Élue avec 183 voix sur 187 lors de son mandat qui s'étend de 2026 à 2027, la RDC avait déjà occupé ce poste par le passé, en 1982-1983 et 1990-1991. Cette nouvelle accession est perçue comme une reconnaissance diplomatique de son rôle croissant sur la scène internationale, surtout face aux défis sécuritaires auxquels elle fait face, notamment dans sa partie orientale, où les conflits armés sont souvent attribués à des ingérences extérieures, notamment rwandaises.
Durant ce mois de présidence, les autorités congolaises ont affiché leur ambition d'aborder les causes profondes des conflits. La devise du mandat congolais, « Plus de paix, plus de justice, plus de développement, plus de multilatéralisme », souligne cette volonté d'aller au-delà des simples résolutions. Les axes majeurs incluent la gouvernance responsable des ressources naturelles, la protection des populations civiles et l'implication active des femmes et des jeunes dans les processus de paix.
Le représentant permanent de la RDC aux Nations Unies, l'ambassadeur Zénon Mukongo Ngay, a dirigé plusieurs réunions sur des crises mondiales tout en mettant l'accent sur les enjeux spécifiques à l'Afrique. Le gouvernement congolais a également prévu trois événements majeurs pour illustrer ses priorités durant cette présidence.
Les violences sexuelles au cœur des préoccupations
Le premier événement marquant a été le débat consacré aux femmes, à la paix et à la sécurité, présidé par la Première ministre Judith Suminwa Tuluka. Ce débat a mis en lumière les violences sexuelles liées aux conflits armés. Judith Suminwa a souligné l'importance d'un renforcement des mécanismes de protection et de réparation pour les survivantes. Elle a rappelé que malgré les avancées apportées par la résolution 1325 sur les femmes et la sécurité adoptée il y a plus de vingt-cinq ans, beaucoup reste à faire pour garantir une réelle participation des femmes dans les processus décisionnels.

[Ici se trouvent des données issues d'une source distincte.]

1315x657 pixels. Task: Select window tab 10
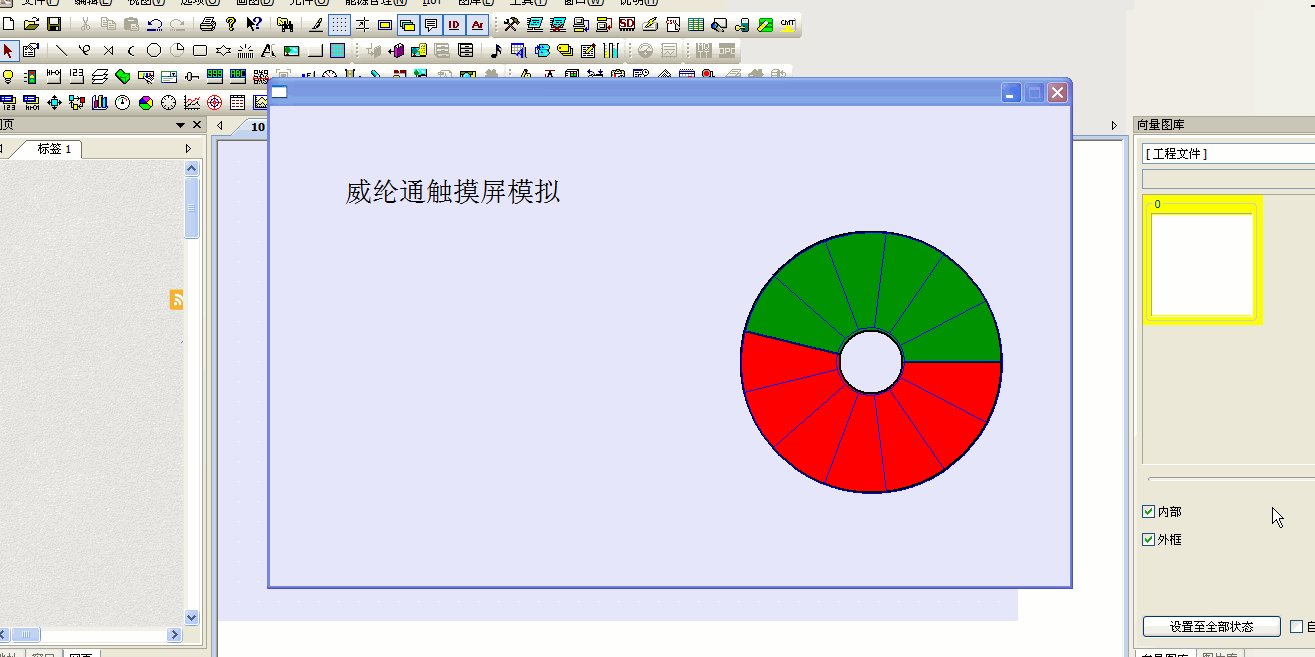(x=257, y=127)
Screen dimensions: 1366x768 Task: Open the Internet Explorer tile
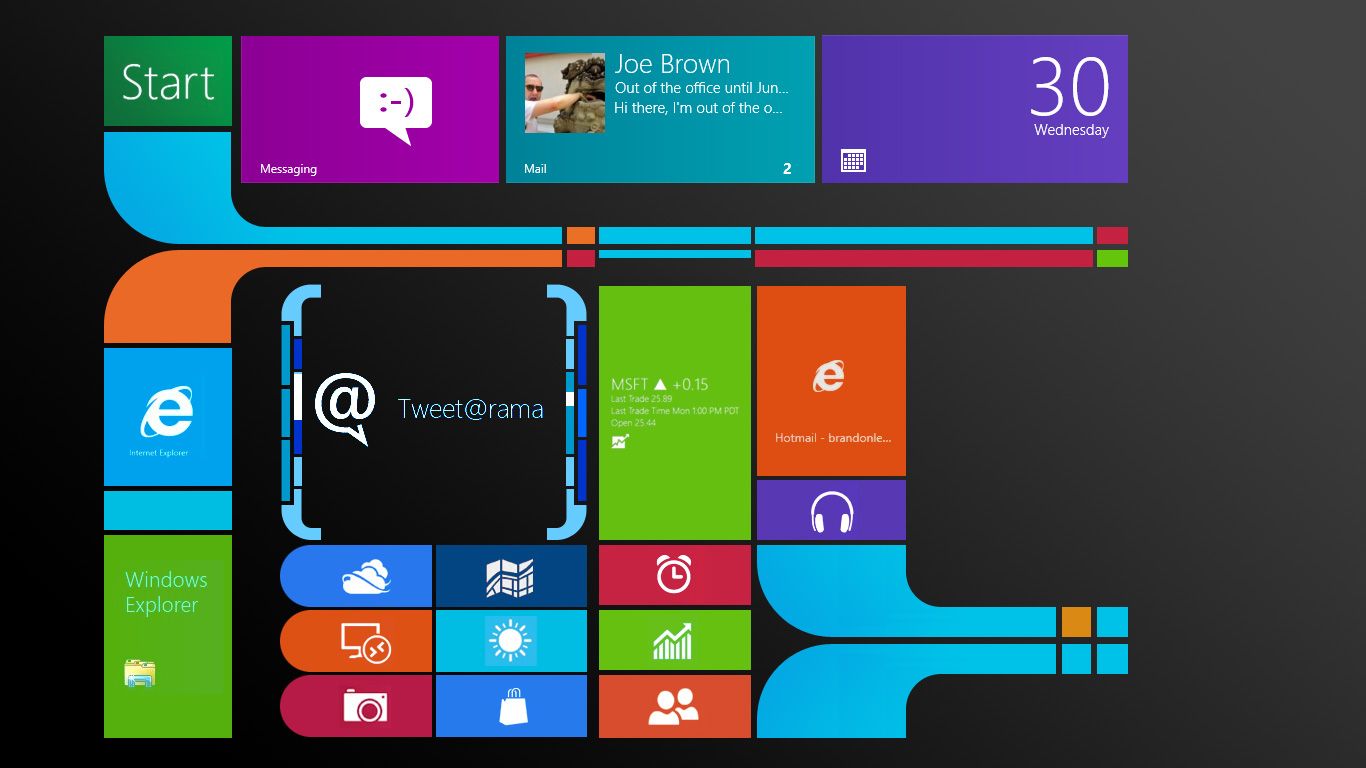167,417
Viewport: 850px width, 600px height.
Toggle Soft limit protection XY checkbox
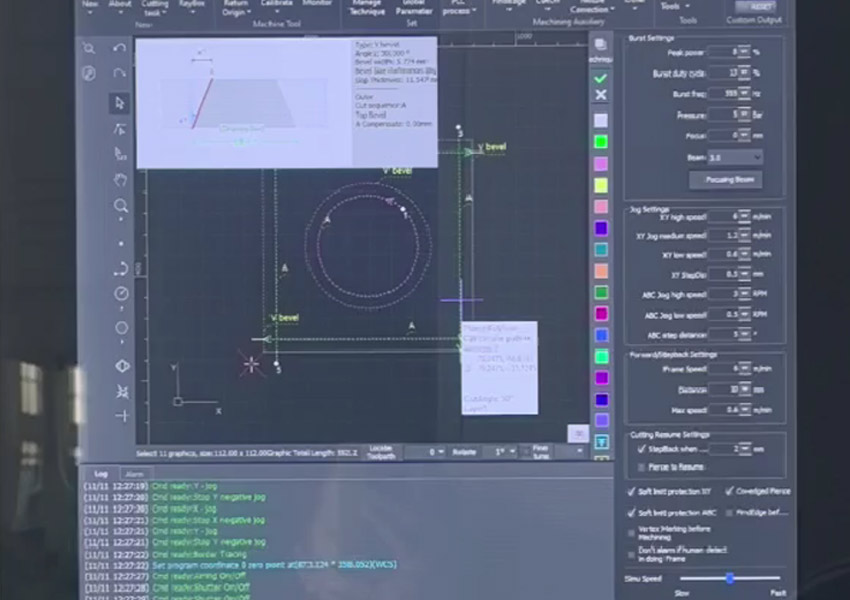click(630, 491)
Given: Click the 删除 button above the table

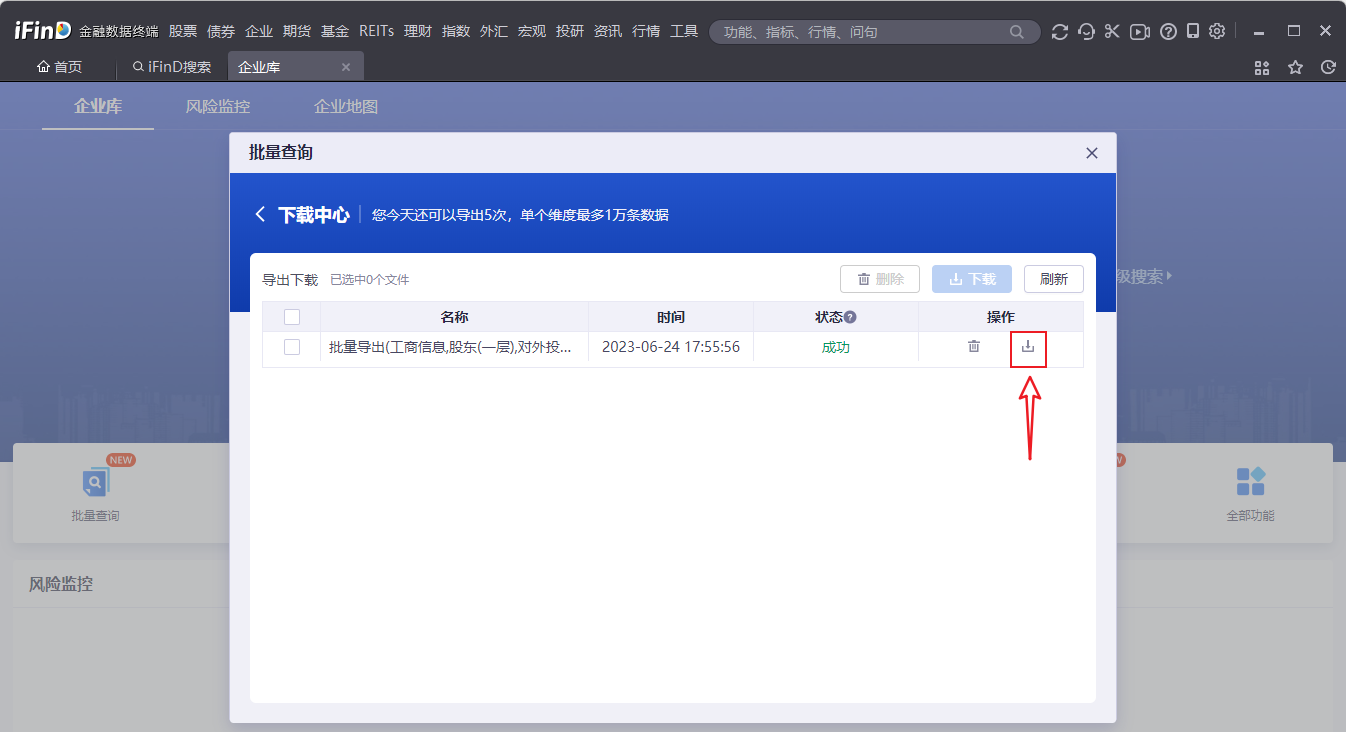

« La protection des survivantes ne peut pas être séparée de leur accès à la justice », a insisté Judith Suminwa, appelant à une mise en œuvre concrète des engagements pris par le Conseil depuis longtemps.
Les ressources naturelles comme levier stratégique
Un autre moment fort a été une réunion sous format Arria sur le lien entre ressources naturelles et paix. Présidée par Thérèse Kayikwamba Wagner, cette rencontre a permis d'aborder les lacunes du cadre normatif international face aux économies de guerre. La ministre a plaidé pour que les ressources naturelles deviennent un levier pour prévenir les conflits plutôt qu'un facteur d'aggravation.

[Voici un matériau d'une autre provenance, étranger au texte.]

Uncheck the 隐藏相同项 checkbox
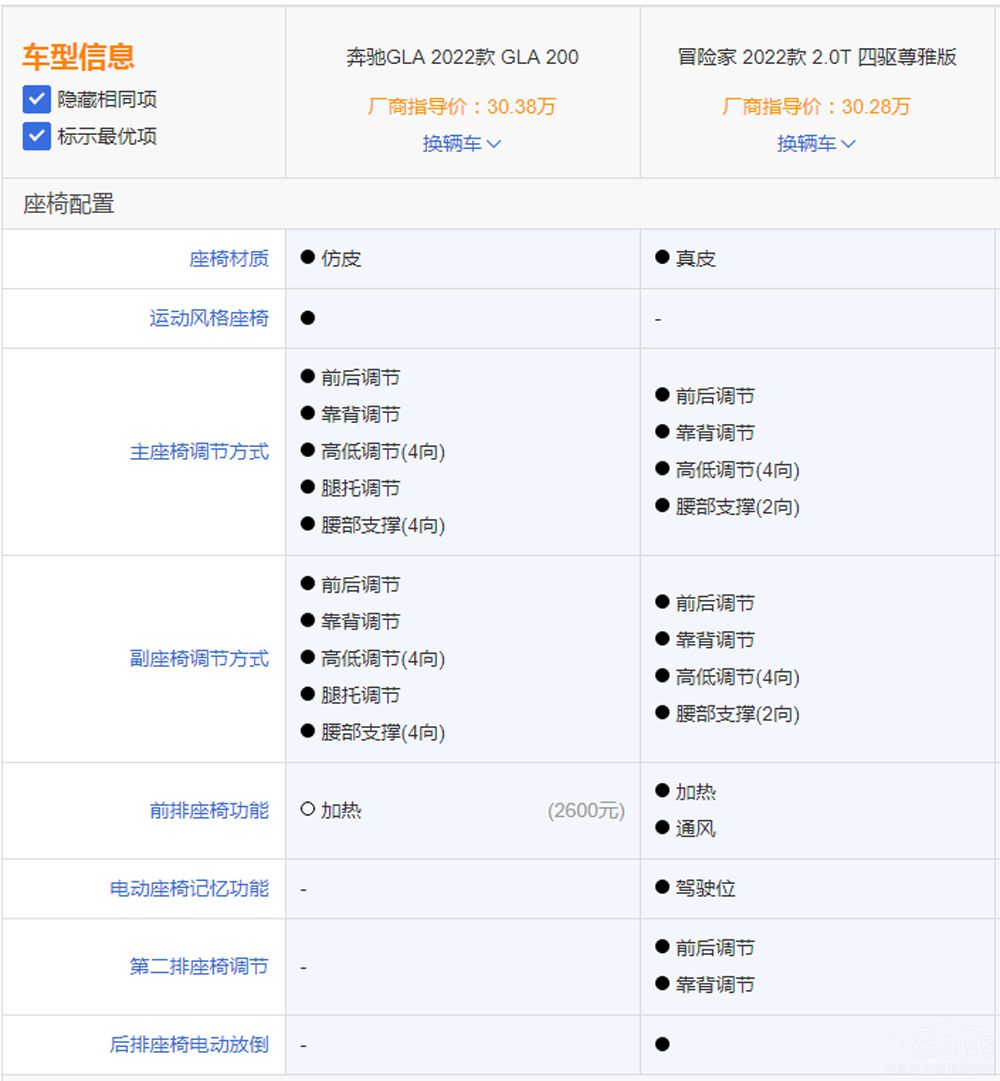(x=37, y=99)
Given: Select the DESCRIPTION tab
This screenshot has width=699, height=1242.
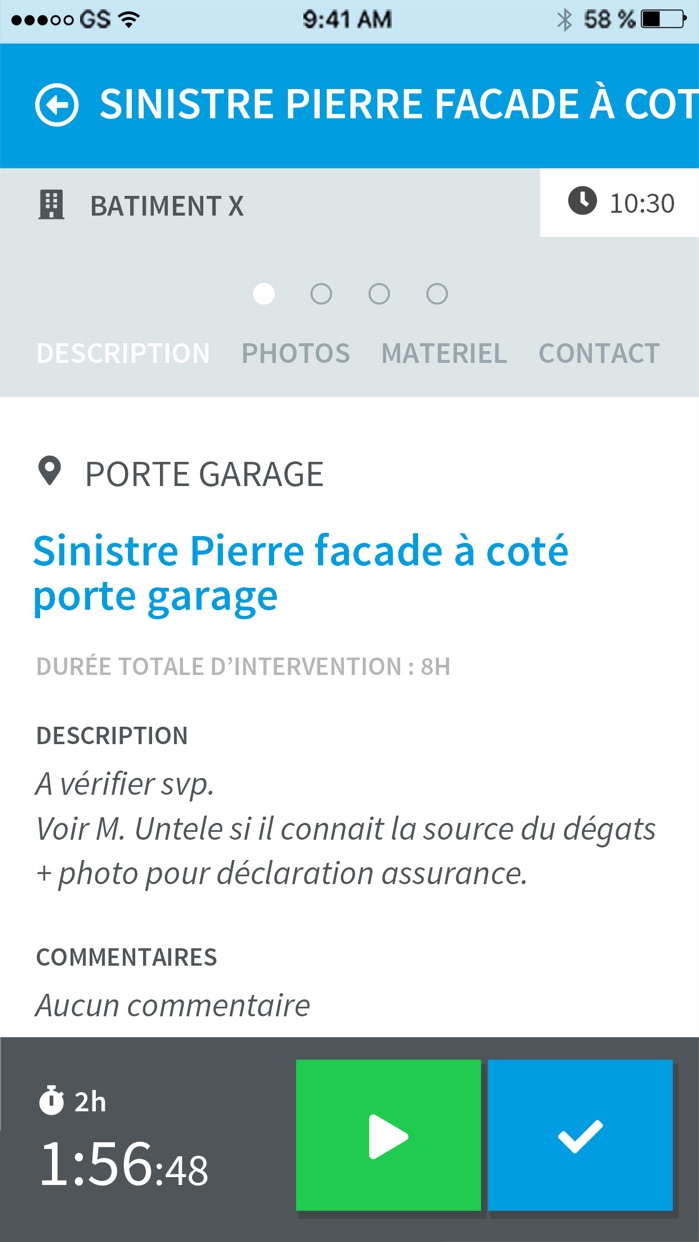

« Le XXIe siècle est celui des minerais critiques et des forêts. Aurons-nous la sagesse de faire en sorte que ces ressources soient à l'origine d'une prospérité partagée ? » s'est interrogée Thérèse Kayikwamba Wagner. Elle a appelé à une gouvernance mondiale plus responsable qui place ces enjeux au cœur du débat sur la paix et la sécurité.

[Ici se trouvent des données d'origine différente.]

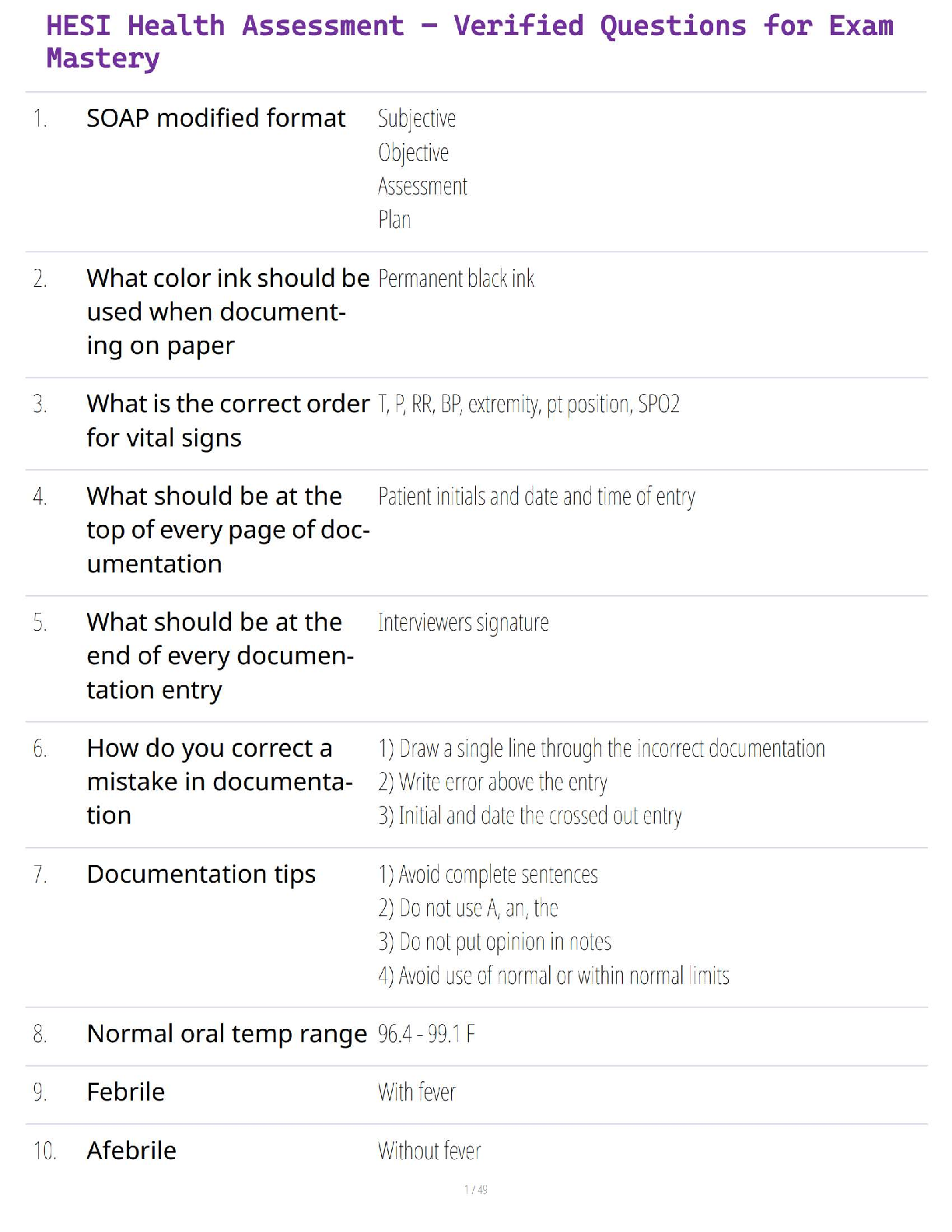Click the "Without fever" definition
This screenshot has width=952, height=1232.
point(429,1150)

Vers un futur pacifique : engagement envers le dialogue
La RDC a également mis l'accent sur l'importance du règlement pacifique des différends. Dans son plaidoyer au sein du Conseil, Thérèse Kayikwamba Wagner a souligné que le dialogue politique et la médiation sont essentiels pour préserver la paix internationale. Elle appelle à une diplomatie préventive qui soit activée tôt afin d'éviter que les tensions ne se transforment en conflits ouverts.
Cette approche proactive est d'autant plus cruciale dans un contexte où le pays fait face à plusieurs défis internes et externes qui menacent sa stabilité. En collaborant avec ses voisins et en renforçant ses capacités diplomatiques, la RDC espère jouer un rôle clé dans le maintien de la paix régionale.